Reader comment on item: How Israel Can Win

Submitted by Jeff in USA (United States), Apr 4, 2006 at 23:36

I have believed for a long time that population transfer is the only thing that can really end this conflict, and Pipes's perceptive article, if anything, just makes the case for it even stronger.

Israel without the West Bank and Gaza is too geographically vulnerable. The main metropolitan areas (Tel Aviv and Jerusalem) would be within a few miles of hostile territory, closer than most American cities are to their own outermost suburbs. On the other hand, if Israel permanently rules over a growing population of millions of Muslims in those territories, it will be forced to give up either its democracy or its Jewish/Western character. The only way to avoid this dilemma is to transfer the Muslim population to Muslim countries and incorporate the territory permanently into Israel.

As Pipes points out, wars generally end when one side accepts that it has been decisively and irrevocably defeated. That has not yet happened in the Arab-Israeli conflict, therefore the violence drags on and on. The expulsion of the Muslims from the West Bank and Gaza, and the realization that those territories were irrevocably lost to Israel, would be precisely the kind of psychological blow needed to bring about that awareness of decisive defeat.

As an earlier commenter said, the argument that such a step would increase Muslim hatred of Israel is implausible. Muslim hatred of Israel is already at the highest possible pitch.
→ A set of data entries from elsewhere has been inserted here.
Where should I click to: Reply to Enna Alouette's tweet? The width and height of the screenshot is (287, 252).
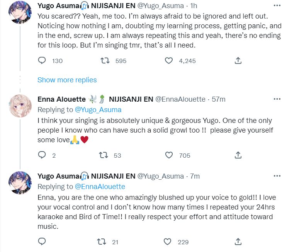[x=42, y=155]
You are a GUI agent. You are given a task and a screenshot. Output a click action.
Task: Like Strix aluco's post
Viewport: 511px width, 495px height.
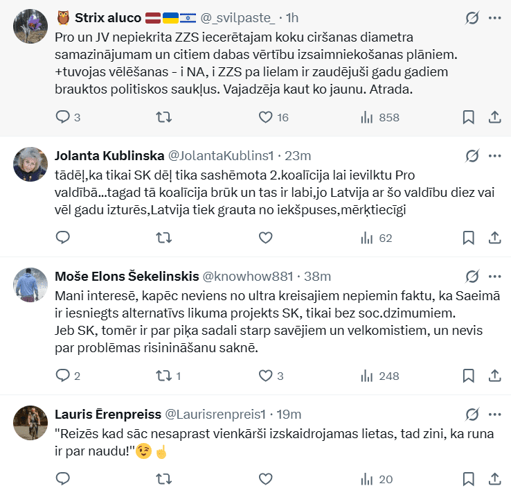[x=265, y=117]
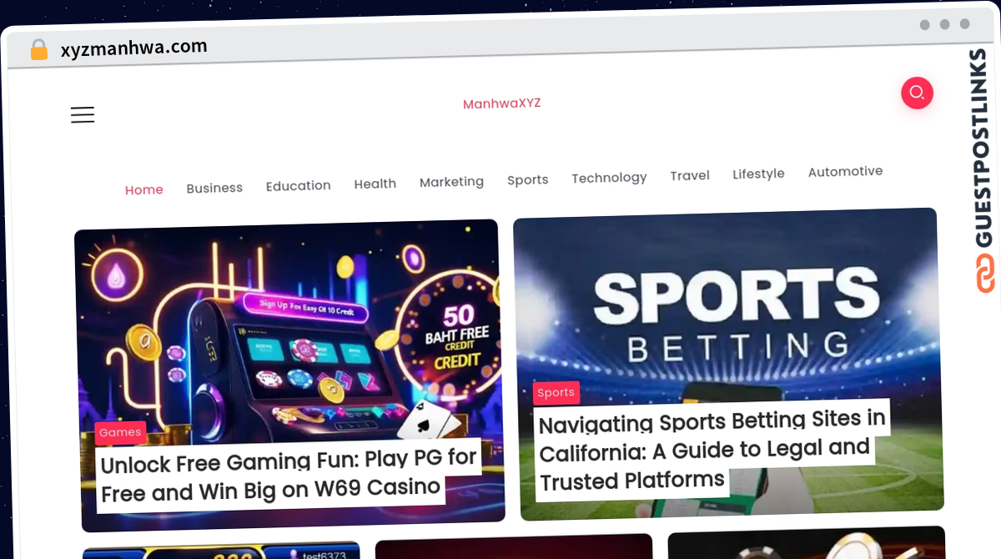Open the hamburger menu icon
This screenshot has width=1001, height=559.
[x=83, y=115]
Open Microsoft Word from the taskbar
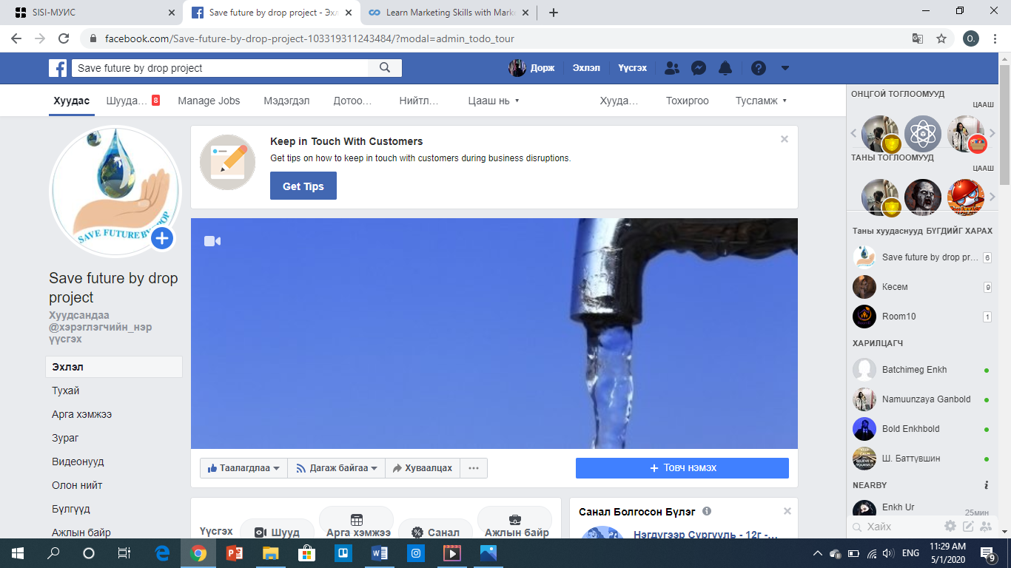 379,552
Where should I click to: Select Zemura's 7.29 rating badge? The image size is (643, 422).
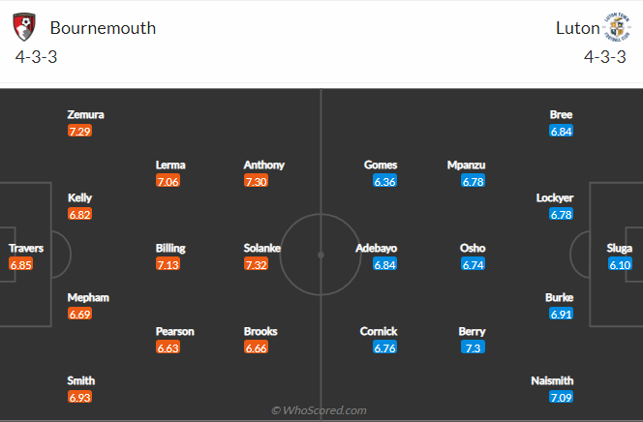click(79, 131)
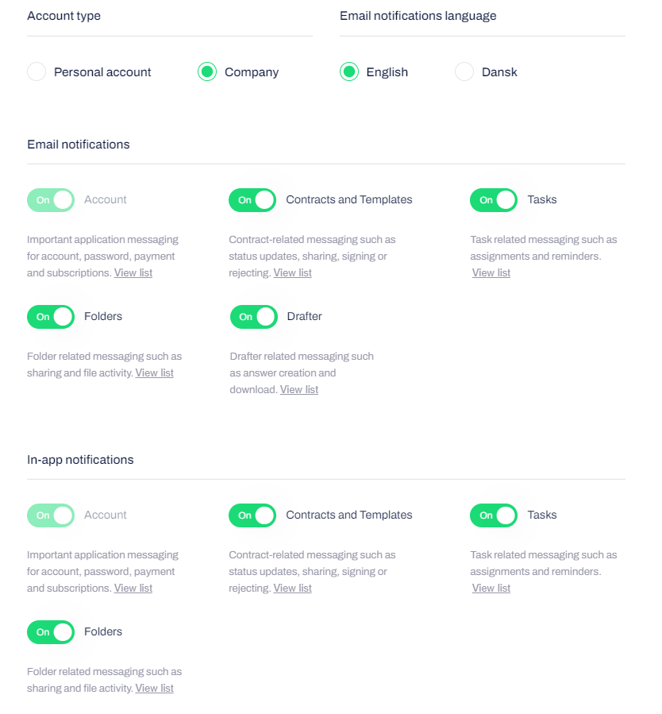Turn off Folders email notifications
The height and width of the screenshot is (714, 662).
pyautogui.click(x=51, y=317)
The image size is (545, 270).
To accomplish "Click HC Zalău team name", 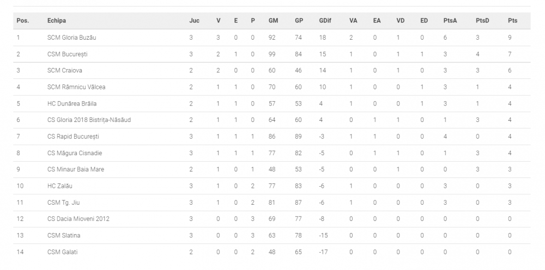I will 60,186.
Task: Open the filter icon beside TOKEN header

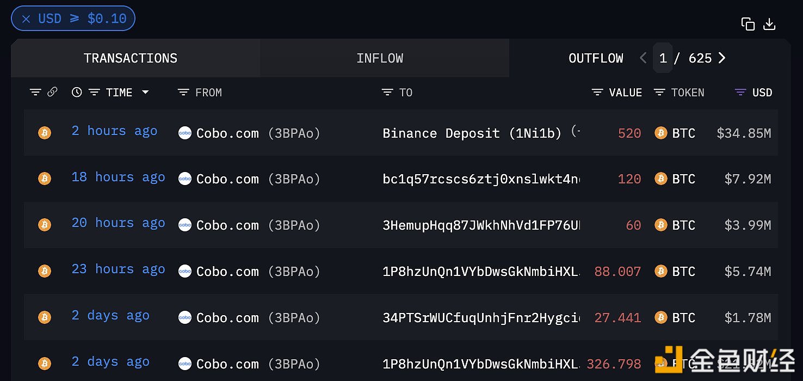Action: 659,93
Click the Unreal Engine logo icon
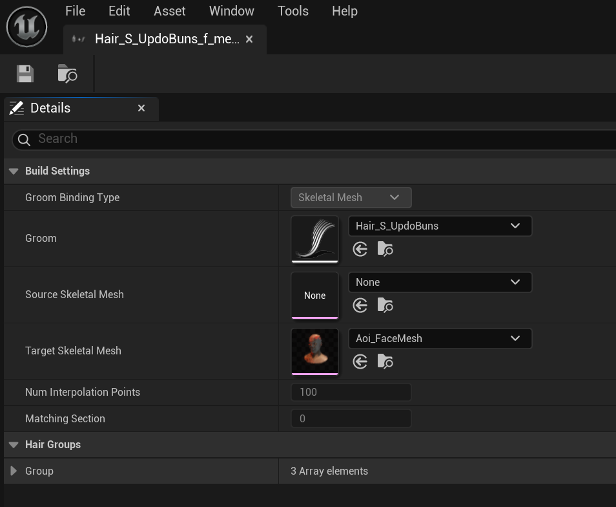Viewport: 616px width, 507px height. coord(26,27)
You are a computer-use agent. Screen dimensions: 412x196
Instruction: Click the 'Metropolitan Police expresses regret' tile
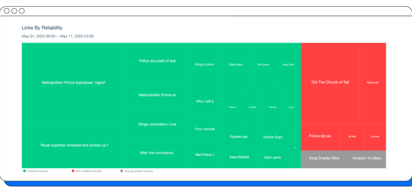(x=74, y=83)

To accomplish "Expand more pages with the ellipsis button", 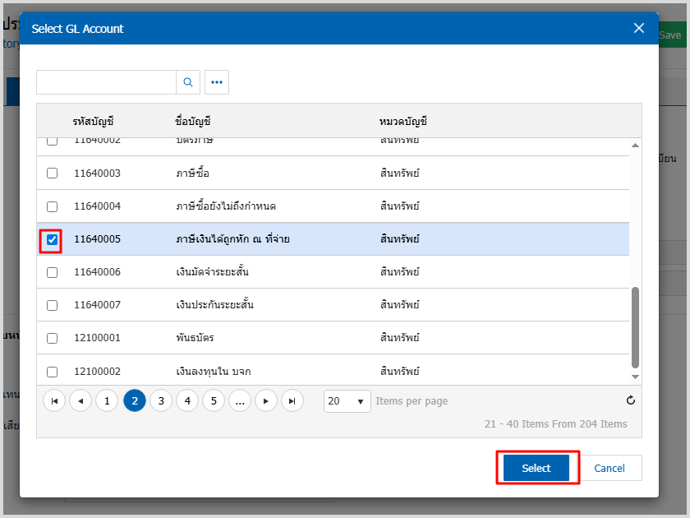I will [239, 401].
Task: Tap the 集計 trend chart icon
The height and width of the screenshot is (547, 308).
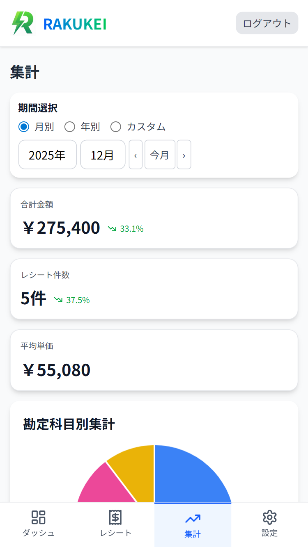Action: 193,519
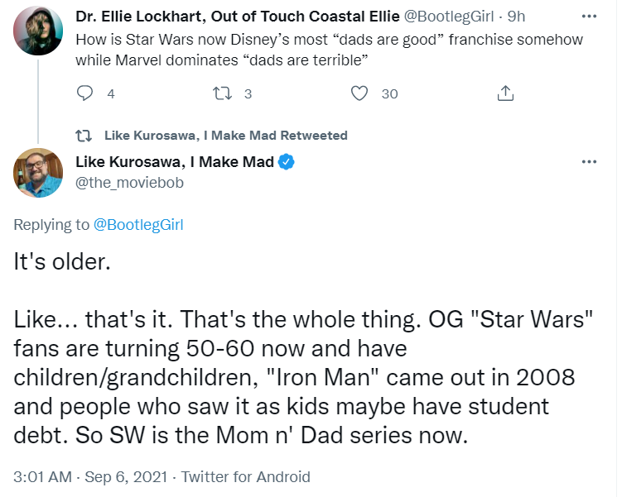622x497 pixels.
Task: Click the retweet arrows icon showing 3
Action: click(x=221, y=94)
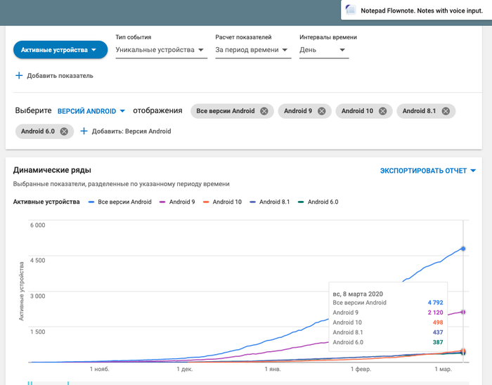Click blue data point at chart line end

click(x=462, y=249)
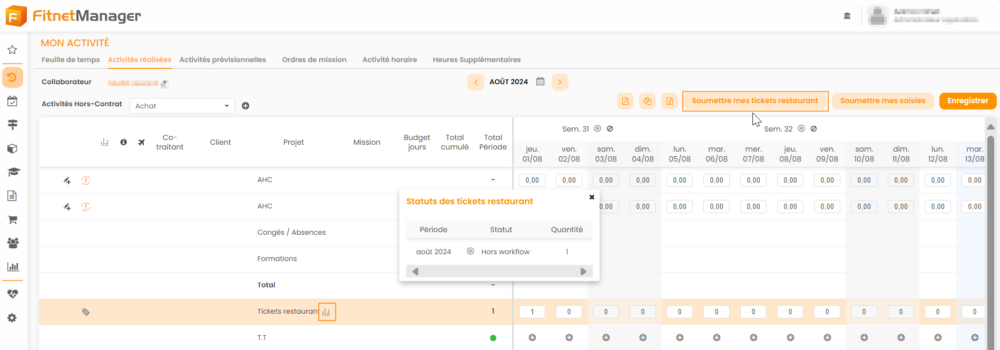Click the PDF export icon
The image size is (1000, 350).
(625, 101)
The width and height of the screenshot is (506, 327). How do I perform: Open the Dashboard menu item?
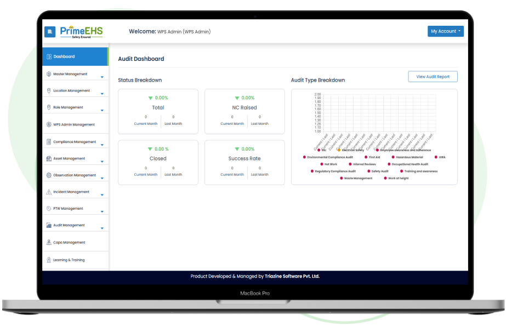click(x=75, y=56)
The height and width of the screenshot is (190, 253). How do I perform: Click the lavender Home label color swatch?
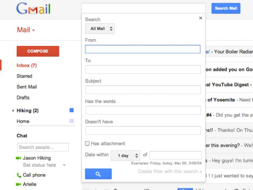72,121
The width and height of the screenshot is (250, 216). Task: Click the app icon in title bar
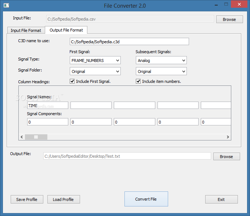pyautogui.click(x=6, y=5)
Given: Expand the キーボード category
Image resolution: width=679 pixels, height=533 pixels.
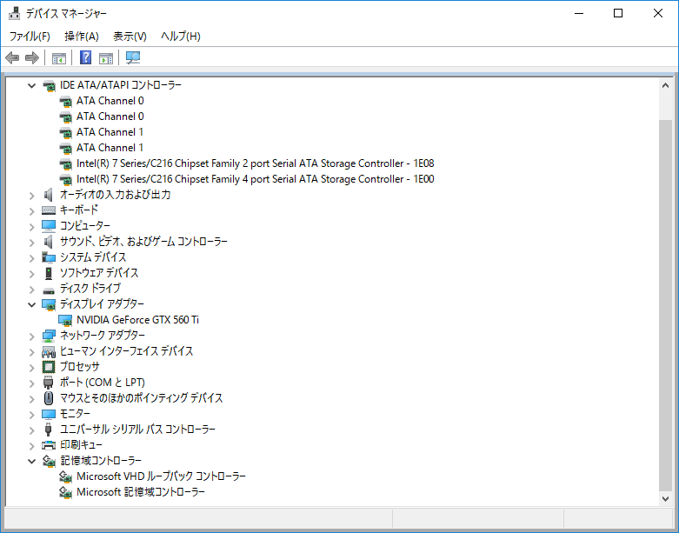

The difference would be that the Muslims would be more likely to recognize their own impotence and abandon the hope that they could someday destroy Israel.

For a historical analogy, I would point to the Polish, Russian, and Czech expulsion of millions of ethnic Germans from the Sudetenland and trans-Oder-Neisse territories at the end of World War II. This action meant that about one-quarter of all the land historically inhabited by ethnic Germans was irrevocably lost (a fraction much higher than what the West Bank and Gaza represent out of the totality of the Arab world). The expulsion was carried out with far greater brutality than anything Israel would ever contemplate, and millions of refugees had to be absorbed into the remainder of Germany. But this did not create a permanent refugee crisis or undying German hatred and revanchism towards the Slavic nations. Instead, it drove home the reality of final defeat -- and thus helped ensure that the conflict was truly over.